Dengan begitu dapat meningkatkan citra perusahaan yang semakin melambung sehingga kepercayaan perusahaan-perusahaan lain meningkat pula untuk melakukan suatu kerja sama. Dalam hal ini, terdapat tiga faktor utama yang memungkinkan terciptanya iklim etika dalam perusahaan :

(a) Terciptanya budaya perusahaan secara baik.

(b) Terbangunnya suatu kondisi organisasi berdasarkan saling percaya (trust-based organization).

(c) Terbentuknya manajemen hubungan antar pegawai (employee relationship management).

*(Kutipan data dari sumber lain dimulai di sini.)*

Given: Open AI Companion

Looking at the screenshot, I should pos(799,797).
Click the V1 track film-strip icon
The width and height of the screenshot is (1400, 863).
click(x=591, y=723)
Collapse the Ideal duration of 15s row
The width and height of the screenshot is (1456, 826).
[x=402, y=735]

Berdasar beberapa pendapat di atas dapat disimpulkan bahwa dimensi iklim kerja etis dapat mempengaruhi motivasi anggota organisasi untuk berperilaku. Dimensi iklim kerja etis di setiap kantor berbeda-beda sehingga pengaruh motivasi pegawainya untuk memajukan tujuan organisasi berbeda-beda

pula. Dan faktor yang terpenting dalam menilai perilaku etis adalah adanya kesadaran bahwa para individu adalah agen moral atau pihak yang harus melakukan tindakan sesuai dengan ketentuan moral yang berlaku universal, menilai baik bruknya, benar salahnya dan tepat tidaknya.